> _Requirement A_
Do the following statements agree with the commentary on Rishi Sunak's coronavirus job measures? For each, answer yes or no and quote the deciding words of the text. (i) People working at least a third of their pre-Covid-19 hours can have their pay topped up to as much as 77 per cent of their previous monthly wage. (ii) The furlough scheme will continue unchanged. (iii) Workers in music, theater, events and aviation are expected to work well over a third of their pre-coronavirus hours.
> _Requirement B_
Carry on the commentary on Rishi Sunak's coronavirus job measures past its last sentence.

> _Supplied passage_

Coronavirus is a new era we have to adapt to, rather than a moment we can live through, is the implicit argument of the measures announced by Rishi Sunak today. A variety of old and new credit schemes for businesses have been unveiled, along with news that the furlough scheme will be replaced by a new programme that will mean pay cuts for many people and job losses for many more.
Under the plans, people working at least a third of their pre-Covid-19 hours will have their pay topped up to up to 77 per cent of their previous monthly wage, with the government covering up to a third of their salary for the hours not worked and businesses paying up to a third more. That means that even in the ideal scenario, workers in the hospitality industry are facing a 23 per cent pay cut – with some losing out on significantly more.
The picture is bleaker still for people employed in industries that cannot function in the era of social distancing. Workers in music, theatre, events and aviation, who are unlikely to get close to working 33 per cent of their pre-coronavirus hours, are facing redundancies and layoffs.
As such, it may be that the story behind Sunak’s decision to delay the announcement of these measures until after the legal cut-off point for big businesses to consult over redundancies is not, as Labour wants to argue, because he has been “slow”, but because he wants to obscure that these measures are not going to prevent an autumn of significant job losses.
As I’ve written before, there is a good argument for saying that governments should – rather than focusing their efforts on attempting to preserve the pre-coronavirus world in aspic, or exhorting people to return to pre-pandemic modes of work and consumption – be looking to improve the performance of the lockdown economy and to facilitate, rather than hold back, the changes to the economy and to public life brought about by the coronavirus.

> _Given records_
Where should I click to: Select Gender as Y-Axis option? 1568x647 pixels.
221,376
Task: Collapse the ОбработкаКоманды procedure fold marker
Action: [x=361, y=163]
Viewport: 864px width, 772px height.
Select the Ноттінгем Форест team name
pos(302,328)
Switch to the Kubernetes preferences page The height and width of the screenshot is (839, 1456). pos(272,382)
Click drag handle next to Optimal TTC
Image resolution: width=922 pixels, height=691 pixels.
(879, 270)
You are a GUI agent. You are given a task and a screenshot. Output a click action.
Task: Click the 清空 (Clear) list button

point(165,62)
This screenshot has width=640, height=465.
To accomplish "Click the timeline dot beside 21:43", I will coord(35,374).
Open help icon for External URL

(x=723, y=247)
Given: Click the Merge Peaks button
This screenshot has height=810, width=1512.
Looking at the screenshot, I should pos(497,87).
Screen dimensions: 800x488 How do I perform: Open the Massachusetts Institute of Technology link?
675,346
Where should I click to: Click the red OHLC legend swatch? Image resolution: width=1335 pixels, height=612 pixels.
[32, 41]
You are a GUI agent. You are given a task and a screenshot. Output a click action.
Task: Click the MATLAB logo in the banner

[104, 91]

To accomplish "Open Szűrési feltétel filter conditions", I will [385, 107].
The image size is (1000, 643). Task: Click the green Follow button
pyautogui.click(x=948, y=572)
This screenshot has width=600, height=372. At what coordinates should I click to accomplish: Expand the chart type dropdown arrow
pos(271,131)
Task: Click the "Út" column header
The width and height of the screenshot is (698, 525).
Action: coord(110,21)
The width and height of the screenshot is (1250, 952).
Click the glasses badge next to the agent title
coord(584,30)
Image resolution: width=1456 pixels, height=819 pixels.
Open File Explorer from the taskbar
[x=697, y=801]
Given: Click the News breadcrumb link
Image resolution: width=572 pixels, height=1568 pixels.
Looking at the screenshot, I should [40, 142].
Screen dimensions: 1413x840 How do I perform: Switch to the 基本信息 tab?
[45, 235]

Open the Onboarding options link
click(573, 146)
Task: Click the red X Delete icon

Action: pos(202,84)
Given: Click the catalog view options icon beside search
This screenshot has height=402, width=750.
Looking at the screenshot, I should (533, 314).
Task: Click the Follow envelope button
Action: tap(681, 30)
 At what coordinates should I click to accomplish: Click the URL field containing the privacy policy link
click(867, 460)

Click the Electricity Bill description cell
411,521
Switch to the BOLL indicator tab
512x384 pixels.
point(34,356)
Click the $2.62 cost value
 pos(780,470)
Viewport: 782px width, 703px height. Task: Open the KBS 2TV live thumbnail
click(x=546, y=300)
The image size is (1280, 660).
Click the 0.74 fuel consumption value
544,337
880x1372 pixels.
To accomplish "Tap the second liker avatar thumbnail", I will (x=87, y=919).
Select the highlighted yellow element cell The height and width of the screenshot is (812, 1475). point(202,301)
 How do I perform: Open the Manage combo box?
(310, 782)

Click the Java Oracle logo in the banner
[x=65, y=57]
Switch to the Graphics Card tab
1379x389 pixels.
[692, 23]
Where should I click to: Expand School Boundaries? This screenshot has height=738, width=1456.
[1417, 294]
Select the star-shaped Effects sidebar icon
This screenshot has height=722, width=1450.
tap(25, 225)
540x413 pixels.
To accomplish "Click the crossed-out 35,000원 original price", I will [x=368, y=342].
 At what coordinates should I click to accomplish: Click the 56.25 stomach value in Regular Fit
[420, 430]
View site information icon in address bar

> _Written reply A_
(i) Yes: "people working at least a third of their pre-Covid-19 hours will have their pay topped up to up to 77 per cent of their previous monthly wage"
(ii) No: "the furlough scheme will be replaced by a new programme"
(iii) No: "who are unlikely to get close to working 33 per cent of their pre-coronavirus hours"

> _Written reply B_
The downside to that approach is that it will result in a large and painful economic disruption – one that you can really only fix by increasing the generosity and scope of Universal Credit (UC), which Sunak has opted not to do. The ban on rental evictions in England and Wales that was introduced at the start of the crisis has ended, and the small increase in UC’s generosity is set to come to an abrupt end in April. British workers face an unlovely cocktail of policy: on the one hand, they are going to lose jobs and pay, while being left to the mercies of a creaking and patchy safety net.
The underlying cause of the problem is that the Conservative government as a whole can’t decide if it wants to live through, or live with the novel coronavirus. As a result, Sunak has handed out the best part of £2bn to theatres and arts institutions whose workers are at risk of being laid off, the government has exhorted people to return to offices to support jobs that will be curtailed or outright lost. Plus, having spent £500m in August to encourage people to return to restaurants and city centres, the industries that support them – theatres, concert venues and the like – are now being given a package of support that is predicated on the idea they are, at least in the short-term, a casualty of the pandemic.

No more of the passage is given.